Nonuniform Temperature Rise in In Vitro Osteoblast Ultrasound Exposures With Associated Bioeffect

Abstract

There is a growing interest to use ultrasound to stimulate cellular material in vitro conditions for the treatment of musculoskeletal disorders. However, the beneficial effect resulting from ultrasound exposure is not accurately specified. Many in vitro ultrasound setups are very vulnerable to temperature elevation due to sound absorption, sound reflections, and inadequate heat transfer.
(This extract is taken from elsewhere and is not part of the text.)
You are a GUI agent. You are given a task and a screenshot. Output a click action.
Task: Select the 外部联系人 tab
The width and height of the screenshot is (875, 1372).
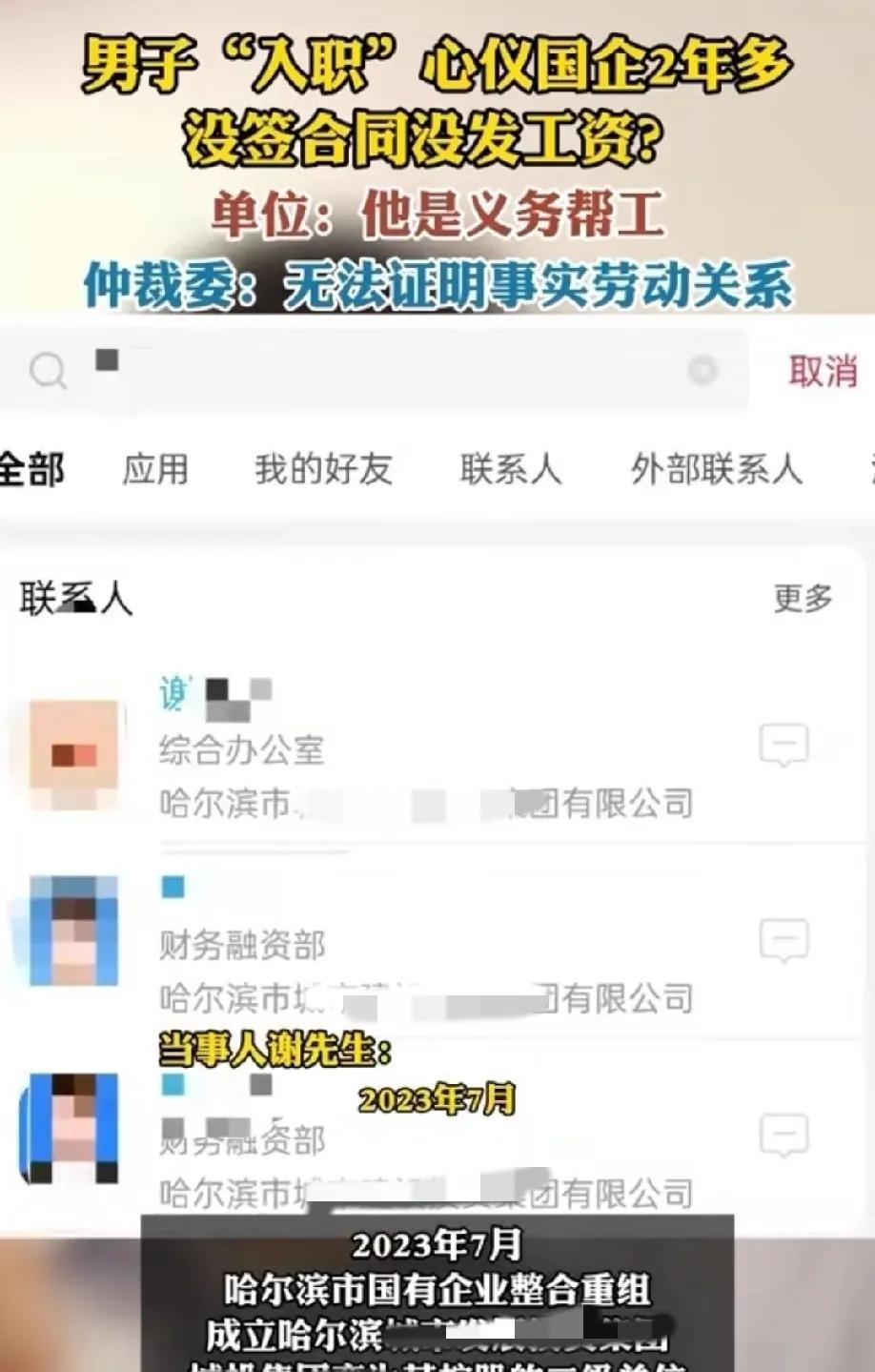tap(717, 468)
The objective of this study is to show that temperature variations capable of modifying biological results may exist in common in vitro exposure system. Human osteoblastic MG-63 cells plated on a 24-well cell plate were treated with pulsed ultrasound in 37°C water bath (10min, frequency= 1.035MHz, burst length= 200μs, pulse repetition frequency= 1kHz, duty cycle= 0.2, temporal-average acoustic power= 2W, and peak pressure= 670-730kPa) and the activation of heat-dependent canonical Wnt cell signaling was measured. The ultrasound-induced temperature rise was measured with thermocouples and infrared imaging. Chamber-to-chamber comparison showed substantial temperature variation (41.6°C versus 49.1°C) among the different chambers. The chamber walls were the most susceptible to heating. The variations in the chamber temperatures correlated to variations in the cell signaling levels (1.3-fold versus 11.5-fold increase). These observations underline the need for system-specific temperature measurements during in vitro exposures.